In 1979, when President Carter asked for the resignations of his entire Cabinet during an administration retreat at Camp David, the resignation of Andrus was not accepted.

Andrus wrote in his memoir about such a need for compromise relative to his successful, last-ditch efforts in securing passage of the Alaska Lands Act during the last month of the Carter Administration in December 1980, following Ronald Reagan's election in November: "The environmental groups were initially hostile. I actually had to listen to the idiotic argument (from the Wilderness Society and Sierra Club's paid Washington lobbyists) that they could get a better Alaska package out of Reagan and Watt."

"Cooler heads quickly prevailed", Andrus continues, "It proved the old adage that there's nothing like a hanging in the morning to focus the mind. Even though we were creating tomorrow's controversies, a 103-million acre [preservation] plan ... was a lot better than nothing."

===Governor of Idaho again (1987–1995)===
After several years in private life following his return to Idaho in 1981, Andrus surprised many by seeking and recapturing the Idaho governorship in 1986, when he defeated Republican Lieutenant Governor David Leroy in a close open seat election. The incumbent since succeeding Andrus in 1977, Evans had chosen to run for the U.S. Senate, but lost.

During this second stint as governor, Andrus vigorously opposed federal efforts to store nuclear waste in Idaho. He also brokered a path-breaking agreement among land use and conservation interests to control water pollution from nonpoint sources to protect riparian and fish habitat in Idaho's rivers and streams.

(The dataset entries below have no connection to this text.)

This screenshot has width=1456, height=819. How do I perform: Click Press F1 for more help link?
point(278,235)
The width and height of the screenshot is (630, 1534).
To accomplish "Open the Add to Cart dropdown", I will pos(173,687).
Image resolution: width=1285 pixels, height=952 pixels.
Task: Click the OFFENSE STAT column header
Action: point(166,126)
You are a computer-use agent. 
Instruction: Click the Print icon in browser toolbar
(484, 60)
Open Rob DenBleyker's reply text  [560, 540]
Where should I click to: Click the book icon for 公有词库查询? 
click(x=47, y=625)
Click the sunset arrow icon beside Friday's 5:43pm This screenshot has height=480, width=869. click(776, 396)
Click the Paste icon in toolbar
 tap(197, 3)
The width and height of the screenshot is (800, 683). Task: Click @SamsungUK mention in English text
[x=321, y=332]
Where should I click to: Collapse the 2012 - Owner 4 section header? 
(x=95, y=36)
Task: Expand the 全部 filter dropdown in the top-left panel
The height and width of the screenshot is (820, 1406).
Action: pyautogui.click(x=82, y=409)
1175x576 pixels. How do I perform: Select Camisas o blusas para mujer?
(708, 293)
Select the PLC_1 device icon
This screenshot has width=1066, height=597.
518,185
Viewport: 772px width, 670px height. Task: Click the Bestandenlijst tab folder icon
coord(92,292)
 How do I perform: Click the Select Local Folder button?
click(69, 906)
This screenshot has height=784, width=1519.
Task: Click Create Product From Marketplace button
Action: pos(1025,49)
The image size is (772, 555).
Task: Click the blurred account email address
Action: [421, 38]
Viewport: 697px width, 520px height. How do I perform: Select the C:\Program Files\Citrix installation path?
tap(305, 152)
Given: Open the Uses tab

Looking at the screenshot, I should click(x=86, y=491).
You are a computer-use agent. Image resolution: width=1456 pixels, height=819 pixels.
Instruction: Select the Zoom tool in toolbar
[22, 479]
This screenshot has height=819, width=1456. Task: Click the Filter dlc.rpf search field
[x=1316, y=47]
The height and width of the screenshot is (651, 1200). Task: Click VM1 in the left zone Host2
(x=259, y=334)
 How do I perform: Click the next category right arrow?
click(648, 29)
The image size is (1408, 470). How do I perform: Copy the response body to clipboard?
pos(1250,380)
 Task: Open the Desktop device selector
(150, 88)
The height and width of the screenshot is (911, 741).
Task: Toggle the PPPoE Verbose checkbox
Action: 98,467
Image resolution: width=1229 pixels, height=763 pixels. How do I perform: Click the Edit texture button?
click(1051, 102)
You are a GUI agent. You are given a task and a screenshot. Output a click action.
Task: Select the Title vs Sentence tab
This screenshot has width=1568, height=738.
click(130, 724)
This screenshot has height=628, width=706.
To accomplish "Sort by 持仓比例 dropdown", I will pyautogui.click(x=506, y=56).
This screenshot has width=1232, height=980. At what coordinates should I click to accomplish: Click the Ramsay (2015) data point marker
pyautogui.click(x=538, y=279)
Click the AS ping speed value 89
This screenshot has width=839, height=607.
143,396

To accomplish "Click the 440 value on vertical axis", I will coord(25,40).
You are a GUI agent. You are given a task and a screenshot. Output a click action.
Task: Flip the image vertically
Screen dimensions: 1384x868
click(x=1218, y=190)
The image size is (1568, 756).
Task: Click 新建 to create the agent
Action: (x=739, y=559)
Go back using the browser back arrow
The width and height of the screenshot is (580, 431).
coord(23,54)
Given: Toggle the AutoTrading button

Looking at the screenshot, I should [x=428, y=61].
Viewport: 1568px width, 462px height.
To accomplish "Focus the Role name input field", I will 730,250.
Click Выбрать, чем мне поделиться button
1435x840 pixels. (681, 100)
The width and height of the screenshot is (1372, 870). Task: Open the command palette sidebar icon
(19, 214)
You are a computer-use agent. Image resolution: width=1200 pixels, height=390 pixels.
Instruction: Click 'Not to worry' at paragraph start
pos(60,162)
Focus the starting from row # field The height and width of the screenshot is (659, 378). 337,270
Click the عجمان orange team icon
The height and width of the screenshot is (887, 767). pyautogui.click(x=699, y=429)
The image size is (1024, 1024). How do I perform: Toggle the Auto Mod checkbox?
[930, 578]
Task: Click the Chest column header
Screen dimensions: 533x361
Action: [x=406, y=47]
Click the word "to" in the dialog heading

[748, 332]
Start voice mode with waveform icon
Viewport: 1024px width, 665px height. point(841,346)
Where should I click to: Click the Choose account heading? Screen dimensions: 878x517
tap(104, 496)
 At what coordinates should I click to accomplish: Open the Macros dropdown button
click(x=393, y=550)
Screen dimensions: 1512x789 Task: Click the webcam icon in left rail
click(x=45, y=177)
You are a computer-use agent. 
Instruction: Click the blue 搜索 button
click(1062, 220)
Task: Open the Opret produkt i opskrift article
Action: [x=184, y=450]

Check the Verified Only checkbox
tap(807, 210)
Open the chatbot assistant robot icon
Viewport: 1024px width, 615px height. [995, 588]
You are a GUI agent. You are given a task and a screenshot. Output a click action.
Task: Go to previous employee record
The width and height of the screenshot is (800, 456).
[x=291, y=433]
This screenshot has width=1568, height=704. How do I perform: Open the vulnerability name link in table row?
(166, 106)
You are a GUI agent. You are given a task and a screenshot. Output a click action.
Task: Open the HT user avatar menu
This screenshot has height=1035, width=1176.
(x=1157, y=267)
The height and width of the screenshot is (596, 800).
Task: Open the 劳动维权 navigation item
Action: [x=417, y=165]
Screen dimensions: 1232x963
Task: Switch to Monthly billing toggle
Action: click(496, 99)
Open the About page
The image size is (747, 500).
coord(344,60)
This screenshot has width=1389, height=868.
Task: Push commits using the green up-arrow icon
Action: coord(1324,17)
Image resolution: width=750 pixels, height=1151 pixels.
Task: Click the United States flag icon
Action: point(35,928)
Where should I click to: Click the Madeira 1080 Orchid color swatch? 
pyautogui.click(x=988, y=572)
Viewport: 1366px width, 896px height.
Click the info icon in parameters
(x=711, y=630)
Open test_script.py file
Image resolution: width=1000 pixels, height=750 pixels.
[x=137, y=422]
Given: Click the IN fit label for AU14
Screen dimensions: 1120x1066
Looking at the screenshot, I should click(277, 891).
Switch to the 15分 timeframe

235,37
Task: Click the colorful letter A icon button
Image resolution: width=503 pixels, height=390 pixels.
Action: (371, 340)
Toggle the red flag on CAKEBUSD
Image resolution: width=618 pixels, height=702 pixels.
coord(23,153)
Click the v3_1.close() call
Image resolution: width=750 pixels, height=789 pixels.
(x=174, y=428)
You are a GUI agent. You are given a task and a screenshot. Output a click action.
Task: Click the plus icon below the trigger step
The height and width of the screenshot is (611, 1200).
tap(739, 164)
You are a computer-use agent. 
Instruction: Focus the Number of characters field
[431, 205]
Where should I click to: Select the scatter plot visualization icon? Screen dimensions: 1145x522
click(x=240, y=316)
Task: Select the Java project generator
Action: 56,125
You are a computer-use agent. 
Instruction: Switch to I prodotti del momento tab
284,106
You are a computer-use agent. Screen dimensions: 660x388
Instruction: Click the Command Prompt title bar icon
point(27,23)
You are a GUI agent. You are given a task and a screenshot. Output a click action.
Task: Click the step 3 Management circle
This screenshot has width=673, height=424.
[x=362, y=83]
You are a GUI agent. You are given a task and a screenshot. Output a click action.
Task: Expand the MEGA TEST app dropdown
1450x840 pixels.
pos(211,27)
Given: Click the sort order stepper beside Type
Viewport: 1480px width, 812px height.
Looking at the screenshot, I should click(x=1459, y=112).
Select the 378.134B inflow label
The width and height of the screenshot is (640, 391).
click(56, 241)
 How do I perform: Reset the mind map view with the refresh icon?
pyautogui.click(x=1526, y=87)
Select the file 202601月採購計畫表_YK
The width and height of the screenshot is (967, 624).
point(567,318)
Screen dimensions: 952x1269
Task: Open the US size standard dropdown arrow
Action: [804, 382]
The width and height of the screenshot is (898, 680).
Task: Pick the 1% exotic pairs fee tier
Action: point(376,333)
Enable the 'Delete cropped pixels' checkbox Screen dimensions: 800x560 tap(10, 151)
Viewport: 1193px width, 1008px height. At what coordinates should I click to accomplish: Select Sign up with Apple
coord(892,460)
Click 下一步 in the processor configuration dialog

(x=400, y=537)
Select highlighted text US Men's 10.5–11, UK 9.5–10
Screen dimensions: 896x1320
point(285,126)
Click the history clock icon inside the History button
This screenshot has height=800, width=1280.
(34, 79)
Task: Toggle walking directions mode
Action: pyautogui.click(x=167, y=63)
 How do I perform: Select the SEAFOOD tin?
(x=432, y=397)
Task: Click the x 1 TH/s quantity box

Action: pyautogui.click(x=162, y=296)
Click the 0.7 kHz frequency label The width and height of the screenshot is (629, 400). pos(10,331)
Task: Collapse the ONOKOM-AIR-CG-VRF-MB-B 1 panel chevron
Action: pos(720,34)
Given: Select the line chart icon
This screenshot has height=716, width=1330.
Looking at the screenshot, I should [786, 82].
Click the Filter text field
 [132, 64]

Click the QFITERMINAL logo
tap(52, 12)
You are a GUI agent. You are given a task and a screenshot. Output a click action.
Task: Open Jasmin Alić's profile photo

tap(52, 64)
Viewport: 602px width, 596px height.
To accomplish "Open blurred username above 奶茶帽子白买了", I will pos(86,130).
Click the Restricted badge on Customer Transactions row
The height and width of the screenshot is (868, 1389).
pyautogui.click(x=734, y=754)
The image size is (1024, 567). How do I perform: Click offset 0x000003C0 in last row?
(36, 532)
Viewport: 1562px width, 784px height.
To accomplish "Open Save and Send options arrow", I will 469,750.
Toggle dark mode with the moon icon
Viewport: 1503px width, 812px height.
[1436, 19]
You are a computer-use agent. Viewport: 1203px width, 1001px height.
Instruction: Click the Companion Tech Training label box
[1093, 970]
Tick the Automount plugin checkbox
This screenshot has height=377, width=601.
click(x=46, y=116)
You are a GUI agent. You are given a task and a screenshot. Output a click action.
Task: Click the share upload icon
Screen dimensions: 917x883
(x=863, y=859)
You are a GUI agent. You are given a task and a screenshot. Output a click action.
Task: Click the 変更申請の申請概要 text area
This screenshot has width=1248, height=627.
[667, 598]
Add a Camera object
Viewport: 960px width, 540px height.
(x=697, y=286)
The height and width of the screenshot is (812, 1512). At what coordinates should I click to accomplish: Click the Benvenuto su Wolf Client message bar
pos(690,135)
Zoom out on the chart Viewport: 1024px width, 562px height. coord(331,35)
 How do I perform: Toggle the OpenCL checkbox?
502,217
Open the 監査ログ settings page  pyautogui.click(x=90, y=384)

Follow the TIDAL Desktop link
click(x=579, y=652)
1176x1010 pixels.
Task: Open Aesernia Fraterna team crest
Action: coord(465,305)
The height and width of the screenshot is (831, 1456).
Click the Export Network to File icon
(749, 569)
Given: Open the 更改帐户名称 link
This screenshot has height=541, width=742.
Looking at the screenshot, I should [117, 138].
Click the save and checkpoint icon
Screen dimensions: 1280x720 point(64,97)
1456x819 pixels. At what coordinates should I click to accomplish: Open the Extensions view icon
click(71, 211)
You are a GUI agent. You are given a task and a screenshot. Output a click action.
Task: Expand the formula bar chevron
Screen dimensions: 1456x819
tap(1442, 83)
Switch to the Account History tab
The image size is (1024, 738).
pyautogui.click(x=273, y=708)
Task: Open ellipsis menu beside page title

In September 1989, Andrus closed off the Idaho border to nuclear waste shipments from the federal government's Rocky Flats site near Denver. He initially agreed to open a temporary dump near Idaho Falls to store waste until the federal government agreed to open a site near Carlsbad, New Mexico. When the federal government failed to open the Carlsbad site, Andrus refused to accept shipments of plutonium from Rocky Flats. Secretary of Energy James D. Watkins did not challenge Andrus's authority to close the border.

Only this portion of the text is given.